[TESTO CITATO]:
----

Piccolo Teatro Occupato, atto finale

Concedeteci di raccontare in modo epico questa storia,

perché epica questa storia lo è nel suo cuore più profondo.

(Domenico Ferrari)

Foto di Helga Bernardini

Dopo 38 giorni di occupazione si è conclusa l’esperienza del “Piccolo Teatro Aperto” con l’apposizione di una targa sulla facciata del teatro ed un flash mob accompagnato dalla tromba di Raffaele Kohler che ha raggiunto il Castello Sforzesco.

Riportiamo qui di seguito il testo del drammaturgo Domenico Ferrari sul significato dell’esperienza appena conclusa, letto al momento dell’affissione della targa.

Se avessimo seguito solo il nostro interesse individuale non saremmo entrati qua dentro.

Se avessimo seguito il buon senso non saremmo entrati qua dentro.

Se avessimo voluto vivere tranquilli non saremmo entrati qua dentro.

Se non ci fossimo posti domande scomode non saremmo entrati qua dentro.

Se non avessimo voluto porre domande scomode non saremmo entrati qua dentro.

Non è un posto comodo qua dentro.

È stato un gesto di follia. Ma di una follia sacra, creatrice. Diciamolo, sana.

Neruda ha scritto che la pazzia, una certa pazzia, va molte volte a braccetto con la poesia. E questo è il primo dato, la prima parola chiave: poesia. Noi siamo lavoratori e lavoratrici che però maneggiano una merce diversa dalle altre, la poesia, che tra le materie prime a disposizione di questo mondo è la più preziosa e inesauribile.

----

[DESCRIZIONE DEL COMPITO]: Prosegui il testo sull'occupazione del Piccolo Teatro, ripreso sopra, a partire dall'ultima frase riportata.

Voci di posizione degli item
----

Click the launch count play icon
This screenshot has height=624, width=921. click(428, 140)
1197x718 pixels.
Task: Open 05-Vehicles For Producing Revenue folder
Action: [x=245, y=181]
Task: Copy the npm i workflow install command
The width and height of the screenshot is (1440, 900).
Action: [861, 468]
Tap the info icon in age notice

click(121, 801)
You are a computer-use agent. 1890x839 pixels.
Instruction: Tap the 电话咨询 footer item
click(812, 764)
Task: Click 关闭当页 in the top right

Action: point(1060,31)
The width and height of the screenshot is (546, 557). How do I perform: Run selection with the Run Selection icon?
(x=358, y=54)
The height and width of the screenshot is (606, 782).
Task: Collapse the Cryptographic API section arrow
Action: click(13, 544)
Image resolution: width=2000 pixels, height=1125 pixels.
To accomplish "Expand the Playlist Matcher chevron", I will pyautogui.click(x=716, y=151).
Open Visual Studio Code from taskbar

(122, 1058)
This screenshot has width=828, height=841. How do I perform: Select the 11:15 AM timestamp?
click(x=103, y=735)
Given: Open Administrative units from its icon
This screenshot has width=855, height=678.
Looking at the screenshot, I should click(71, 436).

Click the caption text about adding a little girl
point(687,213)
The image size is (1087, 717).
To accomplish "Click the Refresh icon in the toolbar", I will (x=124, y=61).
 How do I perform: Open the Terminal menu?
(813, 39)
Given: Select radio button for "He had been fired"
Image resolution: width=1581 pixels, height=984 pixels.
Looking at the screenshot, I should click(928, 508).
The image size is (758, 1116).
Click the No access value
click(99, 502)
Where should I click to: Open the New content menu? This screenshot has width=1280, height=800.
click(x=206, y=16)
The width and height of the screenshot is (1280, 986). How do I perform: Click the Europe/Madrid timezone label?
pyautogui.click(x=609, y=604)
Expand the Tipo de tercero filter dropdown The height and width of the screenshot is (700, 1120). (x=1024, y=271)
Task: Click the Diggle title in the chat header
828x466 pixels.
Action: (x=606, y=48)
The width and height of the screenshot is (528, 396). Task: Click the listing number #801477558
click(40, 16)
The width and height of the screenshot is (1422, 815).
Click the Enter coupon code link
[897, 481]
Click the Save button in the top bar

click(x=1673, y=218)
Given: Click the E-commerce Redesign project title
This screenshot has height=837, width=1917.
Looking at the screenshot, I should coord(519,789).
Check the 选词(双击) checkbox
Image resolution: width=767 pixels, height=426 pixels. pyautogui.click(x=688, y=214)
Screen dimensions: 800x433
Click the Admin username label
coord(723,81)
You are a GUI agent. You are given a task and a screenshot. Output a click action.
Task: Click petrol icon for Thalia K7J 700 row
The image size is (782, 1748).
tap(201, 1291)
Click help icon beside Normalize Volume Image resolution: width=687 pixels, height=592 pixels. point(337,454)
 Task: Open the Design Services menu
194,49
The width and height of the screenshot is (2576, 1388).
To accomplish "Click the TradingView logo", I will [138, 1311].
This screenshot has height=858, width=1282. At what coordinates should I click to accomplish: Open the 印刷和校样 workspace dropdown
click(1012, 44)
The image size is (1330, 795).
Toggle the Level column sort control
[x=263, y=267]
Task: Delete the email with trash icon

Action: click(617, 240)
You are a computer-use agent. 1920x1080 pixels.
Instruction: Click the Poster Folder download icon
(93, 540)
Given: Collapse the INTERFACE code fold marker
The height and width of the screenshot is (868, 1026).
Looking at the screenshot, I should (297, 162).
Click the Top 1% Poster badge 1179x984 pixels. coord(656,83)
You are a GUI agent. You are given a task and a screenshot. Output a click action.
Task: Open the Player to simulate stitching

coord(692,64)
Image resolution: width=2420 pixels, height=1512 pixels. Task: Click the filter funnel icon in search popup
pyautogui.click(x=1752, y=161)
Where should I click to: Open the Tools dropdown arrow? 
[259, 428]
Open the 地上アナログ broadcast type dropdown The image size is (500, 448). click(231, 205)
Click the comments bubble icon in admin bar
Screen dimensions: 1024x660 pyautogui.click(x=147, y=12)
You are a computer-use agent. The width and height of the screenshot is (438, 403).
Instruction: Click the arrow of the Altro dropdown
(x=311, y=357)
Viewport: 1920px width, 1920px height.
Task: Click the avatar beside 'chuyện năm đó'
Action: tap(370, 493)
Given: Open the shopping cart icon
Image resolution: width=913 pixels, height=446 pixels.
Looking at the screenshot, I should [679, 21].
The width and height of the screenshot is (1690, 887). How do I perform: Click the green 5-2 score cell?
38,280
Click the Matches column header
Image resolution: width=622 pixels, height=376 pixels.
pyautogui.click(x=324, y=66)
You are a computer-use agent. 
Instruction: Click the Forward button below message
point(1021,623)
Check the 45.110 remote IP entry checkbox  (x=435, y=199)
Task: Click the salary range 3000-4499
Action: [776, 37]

----

[RISPOSTA]:
E non stiamo parlando solo degli artisti, parliamo di tutti: dei tecnici, delle sarte, degli attrezzisti, dei facchini. Ogni nostra mansione professionale, anche quella apparentemente più umile, è una mansione non creativa ma creatrice.

Come si diceva qualche giorno fa, alla consegna della nostra proposta di legge, il lavoratore dello spettacolo è felice di fare il suo lavoro. Trova piacere nel farlo. Perché? Perché sa che sta contribuendo a creare qualcosa di unico, un immaginario, un sogno, un’estasi collettiva.

E questa è la seconda parola chiave: collettivo. Serena Sinigaglia ci ha raccontato come il teatro sia nato politico, alla base della vita della polis, strumento attraverso cui l’abitante della città si fa cittadino; ma, prima ancora che nella razionalizzazione della tragedia, il teatro nasce nel rito, in quel rito dionisiaco, non a caso legato alla sacra follia, in cui i corpi prima ancora che le menti venivano messi in gioco, compartecipavano, si fondevano, si facevano comunità.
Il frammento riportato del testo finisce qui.